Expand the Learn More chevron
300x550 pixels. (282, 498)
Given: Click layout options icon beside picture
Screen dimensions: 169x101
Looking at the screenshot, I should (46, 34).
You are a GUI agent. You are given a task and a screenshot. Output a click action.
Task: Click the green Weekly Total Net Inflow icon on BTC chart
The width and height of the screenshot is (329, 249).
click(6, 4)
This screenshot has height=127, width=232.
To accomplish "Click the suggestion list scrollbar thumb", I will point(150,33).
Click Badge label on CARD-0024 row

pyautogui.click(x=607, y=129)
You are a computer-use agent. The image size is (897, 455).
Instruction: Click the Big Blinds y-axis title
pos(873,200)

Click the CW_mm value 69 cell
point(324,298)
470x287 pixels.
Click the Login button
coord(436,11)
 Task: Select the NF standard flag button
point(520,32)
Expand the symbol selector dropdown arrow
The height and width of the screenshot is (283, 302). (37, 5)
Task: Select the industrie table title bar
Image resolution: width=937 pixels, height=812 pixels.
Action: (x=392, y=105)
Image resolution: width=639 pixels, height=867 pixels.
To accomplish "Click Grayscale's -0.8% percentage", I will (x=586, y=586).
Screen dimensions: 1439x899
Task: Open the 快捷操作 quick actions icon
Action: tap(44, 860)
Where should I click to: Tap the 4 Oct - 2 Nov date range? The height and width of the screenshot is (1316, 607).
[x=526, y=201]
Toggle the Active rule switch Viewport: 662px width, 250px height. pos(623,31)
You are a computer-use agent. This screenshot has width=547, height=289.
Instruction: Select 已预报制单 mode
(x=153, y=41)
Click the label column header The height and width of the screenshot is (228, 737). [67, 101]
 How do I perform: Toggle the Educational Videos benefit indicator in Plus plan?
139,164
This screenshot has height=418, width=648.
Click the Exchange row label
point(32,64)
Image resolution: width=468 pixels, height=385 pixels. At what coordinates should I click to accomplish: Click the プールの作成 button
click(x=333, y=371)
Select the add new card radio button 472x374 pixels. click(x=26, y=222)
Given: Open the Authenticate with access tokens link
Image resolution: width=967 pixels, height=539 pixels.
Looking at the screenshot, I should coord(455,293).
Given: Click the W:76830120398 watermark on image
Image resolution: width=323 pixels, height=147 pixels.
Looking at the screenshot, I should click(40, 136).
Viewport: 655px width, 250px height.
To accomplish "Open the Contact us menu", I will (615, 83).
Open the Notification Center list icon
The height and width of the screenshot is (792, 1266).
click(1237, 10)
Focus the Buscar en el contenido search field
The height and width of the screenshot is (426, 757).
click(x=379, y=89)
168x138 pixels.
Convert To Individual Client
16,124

---

Instructions for the task — State the number of lines above that contain "computer". Write nothing besides it.

Exercise answer — 2